RESI技术能够对不同尺度下的目标以埃量级的分辨率进行显微观测：从整个细胞、单个蛋白质到邻近DNA碱基间的距离。图片来源：马克斯普朗克生物化学研究所。

       为了展示RESI与其他方法相比在分辨率方面的飞跃，研究人员尝试解析DNA双螺旋中单个碱基之间小于1纳米的距离。他们设计了一种DNA折纸纳米结构，呈现出单链 DNA 序列，以一个碱基对的距离从双螺旋中突出来。然后，研究人员依次对这些单链进行成像，并解析出相邻碱基之间 0.85 nm（8.5 Å）的距离。他们的测量精度可以达到1埃，即十亿分之一米。据研究人员称，该技术是通用的，适用于除了DNA纳米结构之外的其他领域。在单独的测试中，Jungmann和他的团队研究了抗CD20单克隆抗体利妥昔单抗的分子作用模式，该抗体是一种用于治疗 CD20 阳性的血液癌症。研究此类药物分子对分子受体模式的影响已经超出了传统显微镜技术的空间分辨率能力。了解这些模式在健康和疾病以及治疗过程中是否以及如何发生变化，对于机制研究和有针对性的治疗设计非常重要。

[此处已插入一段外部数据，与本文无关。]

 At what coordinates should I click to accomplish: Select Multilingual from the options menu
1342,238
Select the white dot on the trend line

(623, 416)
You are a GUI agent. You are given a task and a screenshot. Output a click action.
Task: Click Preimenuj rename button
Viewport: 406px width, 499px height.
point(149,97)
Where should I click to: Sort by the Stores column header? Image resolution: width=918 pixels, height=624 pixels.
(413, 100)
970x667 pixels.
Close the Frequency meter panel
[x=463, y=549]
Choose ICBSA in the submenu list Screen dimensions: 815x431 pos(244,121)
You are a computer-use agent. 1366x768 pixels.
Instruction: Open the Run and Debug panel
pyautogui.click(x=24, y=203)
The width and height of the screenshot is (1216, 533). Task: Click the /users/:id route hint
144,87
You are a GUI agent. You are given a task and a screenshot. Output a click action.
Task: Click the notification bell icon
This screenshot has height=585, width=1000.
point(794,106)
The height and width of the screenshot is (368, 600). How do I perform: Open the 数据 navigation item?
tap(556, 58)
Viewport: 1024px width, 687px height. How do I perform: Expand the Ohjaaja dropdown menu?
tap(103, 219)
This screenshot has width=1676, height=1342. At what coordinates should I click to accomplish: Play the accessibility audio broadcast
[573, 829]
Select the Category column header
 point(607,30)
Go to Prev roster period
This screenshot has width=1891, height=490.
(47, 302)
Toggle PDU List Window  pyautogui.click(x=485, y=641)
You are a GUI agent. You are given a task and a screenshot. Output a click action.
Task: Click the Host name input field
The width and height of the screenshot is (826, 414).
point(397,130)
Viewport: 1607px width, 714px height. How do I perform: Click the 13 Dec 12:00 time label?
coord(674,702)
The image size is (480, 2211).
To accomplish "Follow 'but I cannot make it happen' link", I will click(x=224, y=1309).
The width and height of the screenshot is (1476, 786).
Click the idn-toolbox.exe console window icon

       研究人员使用RESI揭示了未经处理的细胞中 CD20 受体作为二聚体的自然排列方式，并揭示了 CD20 如何在药物治疗后重新排列成二聚体链。由于RESI是在整个完整的细胞中进行的，因此该技术弥补了纯结构技术（如 X 射线晶体学或低温电子显微镜）和传统低分辨率的全细胞成像方法之间的差距。该研究成果已经发表在《Nature》杂志上( www.doi.org/10.1038/s41586-023-05925-9 )。